Candy Chang and I recently collaborated on a mural in the Lakkos neighborhood of Heraklion, Greece. Grief Is a Beast That Will Never Be Tamed combines a short meditation on mourning with a retooled collage of the Pietà. The title came one morning while I wandered the strange region between wakefulness and sleep, surfacing from another dream of my parents, their faces before me and very much alive yet I could only say you’re not supposed to be here. I do not know how to grieve. Without faith in an otherworldly logic to the universe, two options present themselves: wallowing in pity and guilt, or moving forward with my chin up and the sensation that I’ve buried something.

One particularly hard day, I was wandering through the supermarket, lost in a dim memory of childhood shopping trips with my mom, remembering the way she held my hand as we scrolled down the aisles while I gazed up at the fluorescent lights, wondering if that was heaven. Now I was a confused adult, standing before a display of energy drinks while I watched the people flow past me—men and women in their thirties, forties, fifties, sixties—and the obvious finally occurred to me: Everyone here has lost somebody too. Or they will. We are all carrying the ghosts of parents, lovers, and even children. Why should I feel so alone? Perhaps this is why grief often feels indulgent, even shameful: if everybody else seems to be carrying on happily, why can’t I? As I passed through the sliding doors, the city’s billboards for widgets, entertainments, and endless youth felt particularly tone-deaf that night.

Six weeks later, Candy and I began spreading black paint across a wall in Greece. I had reservations about the project. Was the word ‘grief’ too obliterating? Was there anything to say about the subject? After we pasted up the text, an elderly woman stood before me with a passionate expression, her arms outstretched as she spoke to me in Greek. “She wants to know if you wrote the story on the wall,” someone explained. When I nodded, the woman clasped her hands together and her eyes went damp. The translator continued: “She says she just lost somebody too, and you describe her grief very well. She thanks you.” This moment made the project worthwhile.

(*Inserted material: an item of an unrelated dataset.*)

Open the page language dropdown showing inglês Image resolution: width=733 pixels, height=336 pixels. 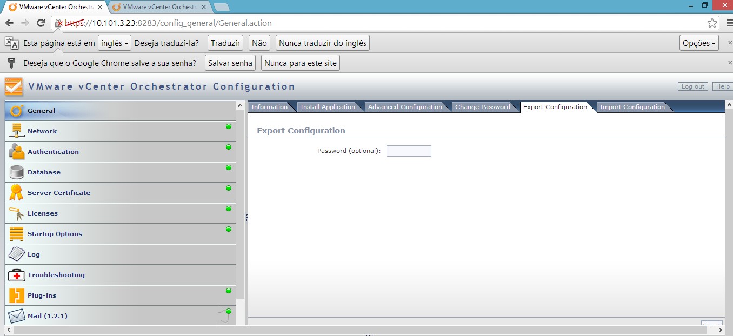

The next day a woman with a stern ponytail told us the mural was horrible, that it was not art and, to be clear, she absolutely hated it. “Looking at this makes my heart black,” she shouted as she walked away. Part of me agrees with her, for I remain uncertain about whether a public conversation about grief can be constructive—or if it is too dark, a wall that forecloses discussion. But we have received several extraordinary responses from people who have lost fathers and godmothers, wives and sons. And I must remind myself that the only things worth making are the things which ask questions I cannot answer.